5年前に肺がんが判明し、脳転移もあったため放射線の全脳照射を受けました。ところが、3カ月前の MRI検査で、脳の転移が4~5個再発していることがわかりました。その時点まででイレッサを3年間服用していました。1カ月後にガンマナイフ治療を受け、最終的に20個の腫瘍を治療しました。
4~5個と言われていた腫瘍が、わずか1カ月間ほどで20個までになるものなのでしょうか。また今後も短期間のうちに、再び脳転移が見つかる危険性もあるのでしょうか。
(68歳 男性 東京都)
A 再発の危険性はある。2カ月に1度は脳のチェックを
福田 直さん
MRIなどによる定期検査では、患部を5㎜から1㎝程度の間隔でスライスした画像で診断します。症状が出るような転移性脳腫瘍は、1㎝刻みの画像でも十分捉えることができるのです。
一方、ガンマナイフやサイバーナイフなどの定位放射線治療を行う場合には、スライス間隔が1~2㎜の精度の高い画像を基に、事前に治療計画を立てます。その際には、数㎜の小さい腫瘍も捉えるため、相談の方のように、当初は4~5個と言われていた脳転移が、実際の治療場面では20個になったということは、実際にあり得るのです。
数㎜の小さい腫瘍も治療するかどうかは、患者さんの経過や状況によって判断します。脳転移の治療は、腫瘍の増大による麻痺や失語などの機能低下を改善、もしくは予防することが目的になることが多いです。数㎜の小さい腫瘍は、機能に影響を与えないことがほとんどです。
また、イレッサは肺がんの脳転移にも効果を発揮することがあります。
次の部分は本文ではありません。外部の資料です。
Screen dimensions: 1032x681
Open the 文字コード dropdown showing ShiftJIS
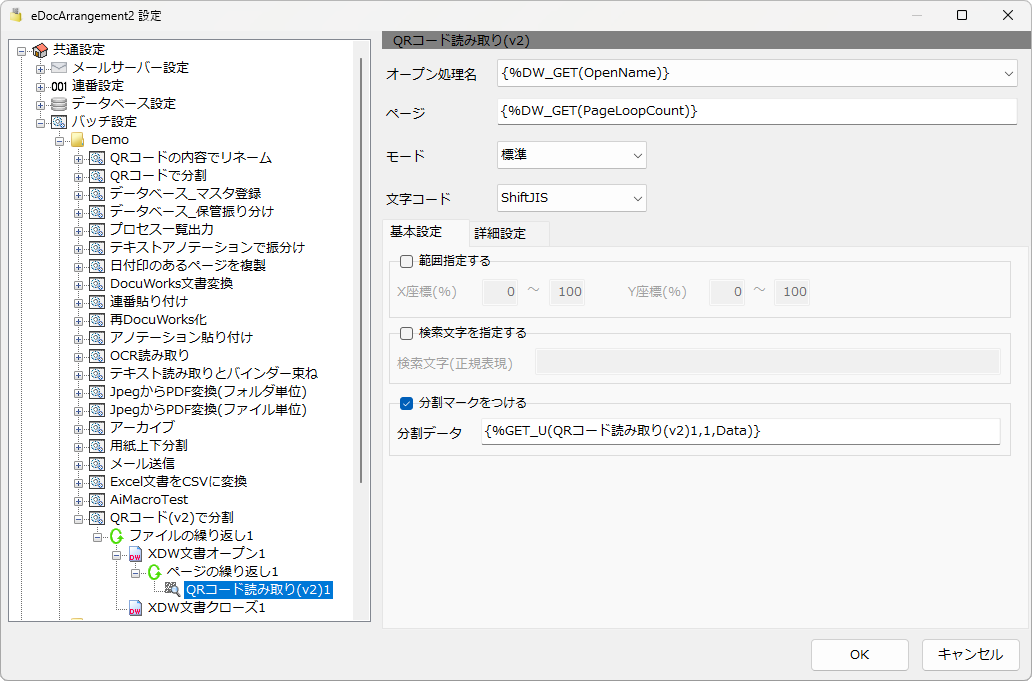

そのため、数㎜の病変に関しては増大傾向がないかなど経過を見た上で、大きくなる病変のみ治療して様子を見るのも1つの選択肢と考えられます。
相談の方の場合、イレッサの服用歴があり、小さい腫瘍が出現したとのことなので、そのままイレッサの効果に期待するよりも、20個をガンマナイフで治療されたのかと思います。
脳転移の今後の再発についてですが、イレッサを服用した上で今回のような再発があったわけですから、残念ながら今後も再発の危険性はあると考えるべきでしょう。2カ月に1回、脳の画像検査を受けてチェックしていただきたいです。
そうすることで、新しい脳転移が出現した場合には、なるべく早く治療を開始することができます。また治療の効果や副作用が出ていないかをチェックすることもできるからです。